Khartoum expulse des ONG

Khartoum — Entre deux et trois cents humanitaires étrangers sont expulsables du Soudan après l'ordre donné par le gouvernement à dix grandes ONG opérant au Darfour de quitter le pays. Le président soudanais Omar al-Béchir a confirmé hier cette décision, déjà signifiée la veille aux ONG, juste après l'annonce qu'un mandat d'arrêt avait été lancé par la Cour pénale internationale (CPI) à son encontre.

La conséquence de cette fuite en avant du régime de Khartoum est aussi immédiate que tragique: au Darfour, deux millions de déplacés vont retrouver du jour au lendemain sans aide. À Kalma, un immense camp qui regroupe à lui seul 90 000 déplacés, les ONG expulsées prenaient en charge l'intégralité de l'aide.

Sur près de 80 ONG internationales opérant au Darfour, région de l'ouest en proie à la guerre civile depuis 2003, les dix groupes visés sont considérés comme les plus actifs dans l'aide alimentaire, de santé ou d'éducation.
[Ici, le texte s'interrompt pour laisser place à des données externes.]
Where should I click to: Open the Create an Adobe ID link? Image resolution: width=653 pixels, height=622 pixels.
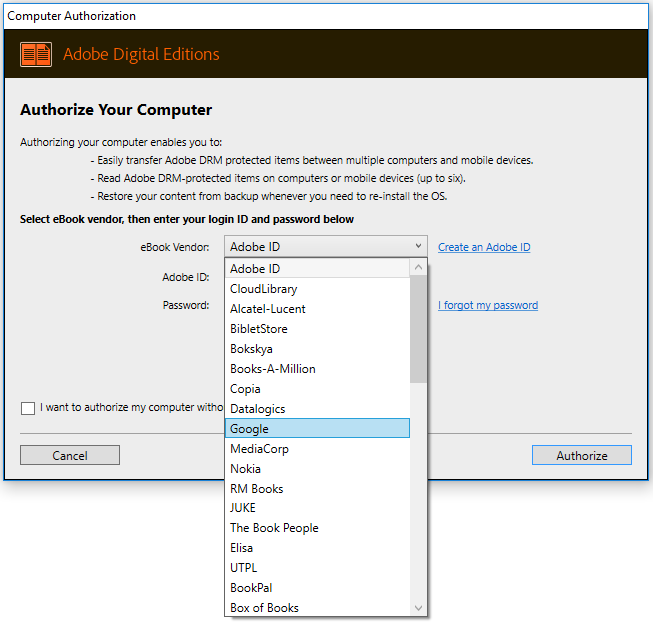(484, 247)
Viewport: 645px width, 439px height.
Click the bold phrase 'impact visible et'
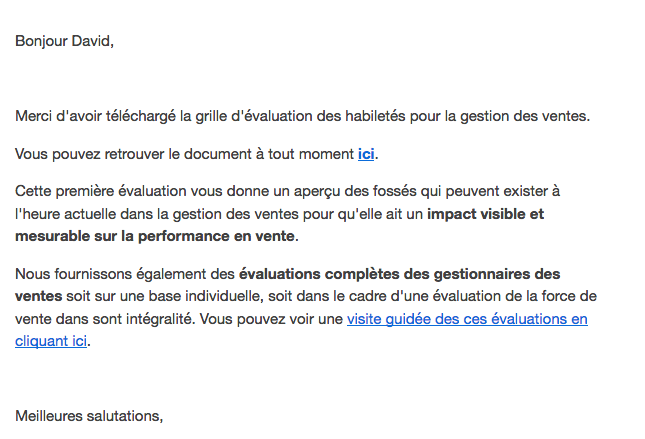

Il s'agit des ONG britanniques Oxfam (45 étrangers) et Save the Children, françaises Solidarités (45), Action contre la Faim (55), MSF (50), américaines CARE (30), Mercy Corps, IRC et CHF, et norvégienne NRC (15). D'autres ONG pourraient être expulsées, a averti le chef de la HAC, Hassabo Mohammed Abdou Rahmane, accusant la dizaine d'organisations déjà sommées de quitter le pays d'avoir collaboré avec la CPI.

Quelque 16 500 humanitaires travaillent au Darfour, dont 95 % de Soudanais embauchés localement. Plusieurs milliers de Soudanais employés par les ONG bannies pourraient perdre leur travail.